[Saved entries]
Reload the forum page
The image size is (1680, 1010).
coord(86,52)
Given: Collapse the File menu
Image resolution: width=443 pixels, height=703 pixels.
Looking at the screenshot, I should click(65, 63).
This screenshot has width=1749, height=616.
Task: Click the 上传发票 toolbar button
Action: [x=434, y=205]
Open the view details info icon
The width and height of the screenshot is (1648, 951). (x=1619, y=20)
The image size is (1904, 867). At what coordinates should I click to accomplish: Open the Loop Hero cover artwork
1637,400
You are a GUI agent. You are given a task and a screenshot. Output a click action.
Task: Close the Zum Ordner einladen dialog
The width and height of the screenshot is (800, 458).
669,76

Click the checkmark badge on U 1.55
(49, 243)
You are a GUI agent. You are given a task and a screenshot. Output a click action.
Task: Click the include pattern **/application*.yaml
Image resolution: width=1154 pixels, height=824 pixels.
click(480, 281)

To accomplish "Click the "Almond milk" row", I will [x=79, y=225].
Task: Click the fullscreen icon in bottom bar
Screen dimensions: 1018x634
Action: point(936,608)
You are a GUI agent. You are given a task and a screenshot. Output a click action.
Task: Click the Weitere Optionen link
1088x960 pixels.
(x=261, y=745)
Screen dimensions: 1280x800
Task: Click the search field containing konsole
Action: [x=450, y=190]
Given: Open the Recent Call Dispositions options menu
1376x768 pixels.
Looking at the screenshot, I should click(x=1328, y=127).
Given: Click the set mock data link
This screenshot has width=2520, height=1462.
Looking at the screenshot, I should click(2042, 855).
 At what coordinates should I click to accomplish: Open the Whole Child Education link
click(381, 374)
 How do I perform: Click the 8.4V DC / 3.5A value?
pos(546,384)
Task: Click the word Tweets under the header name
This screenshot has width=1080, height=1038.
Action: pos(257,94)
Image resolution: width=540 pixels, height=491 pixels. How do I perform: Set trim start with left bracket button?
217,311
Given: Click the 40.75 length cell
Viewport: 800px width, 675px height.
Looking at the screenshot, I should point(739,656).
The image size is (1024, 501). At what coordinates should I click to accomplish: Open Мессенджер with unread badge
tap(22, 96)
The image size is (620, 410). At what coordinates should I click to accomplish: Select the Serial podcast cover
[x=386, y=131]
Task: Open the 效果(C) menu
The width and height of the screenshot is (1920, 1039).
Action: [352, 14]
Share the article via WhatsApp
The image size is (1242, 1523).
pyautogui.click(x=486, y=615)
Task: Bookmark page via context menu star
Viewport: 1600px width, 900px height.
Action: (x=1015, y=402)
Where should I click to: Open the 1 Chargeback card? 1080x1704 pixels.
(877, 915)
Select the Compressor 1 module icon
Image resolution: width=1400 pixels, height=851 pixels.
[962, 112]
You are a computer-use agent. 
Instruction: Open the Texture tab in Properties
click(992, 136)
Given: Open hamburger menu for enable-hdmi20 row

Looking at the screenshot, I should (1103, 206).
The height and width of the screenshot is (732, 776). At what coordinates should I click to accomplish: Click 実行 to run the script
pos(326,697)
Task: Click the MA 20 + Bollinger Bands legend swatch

* **PROBLEM STATEMENT**
Retype exactly the line with "This screenshot has width=2520, height=1462." and each line after it until the records end, and include no other line.

* **RESULT OF THE TASK**
This screenshot has width=2520, height=1462.
Looking at the screenshot, I should click(2042, 855).
 At what coordinates should I click to accomplish: Open the Whole Child Education link
click(381, 374)
 How do I perform: Click the 8.4V DC / 3.5A value?
pos(546,384)
Task: Click the word Tweets under the header name
This screenshot has width=1080, height=1038.
Action: pos(257,94)
Image resolution: width=540 pixels, height=491 pixels. How do I perform: Set trim start with left bracket button?
217,311
Given: Click the 40.75 length cell
Viewport: 800px width, 675px height.
Looking at the screenshot, I should point(739,656).
The image size is (1024, 501). At what coordinates should I click to accomplish: Open Мессенджер with unread badge
tap(22, 96)
The image size is (620, 410). At what coordinates should I click to accomplish: Select the Serial podcast cover
[x=386, y=131]
Task: Open the 效果(C) menu
The width and height of the screenshot is (1920, 1039).
Action: [352, 14]
Share the article via WhatsApp
The image size is (1242, 1523).
pyautogui.click(x=486, y=615)
Task: Bookmark page via context menu star
Viewport: 1600px width, 900px height.
Action: (x=1015, y=402)
Where should I click to: Open the 1 Chargeback card? 1080x1704 pixels.
(877, 915)
Select the Compressor 1 module icon
Image resolution: width=1400 pixels, height=851 pixels.
[962, 112]
You are a computer-use agent. 
Instruction: Open the Texture tab in Properties
click(992, 136)
Given: Open hamburger menu for enable-hdmi20 row

Looking at the screenshot, I should (1103, 206).
The height and width of the screenshot is (732, 776). At what coordinates should I click to accomplish: Click 実行 to run the script
pos(326,697)
Task: Click the MA 20 + Bollinger Bands legend swatch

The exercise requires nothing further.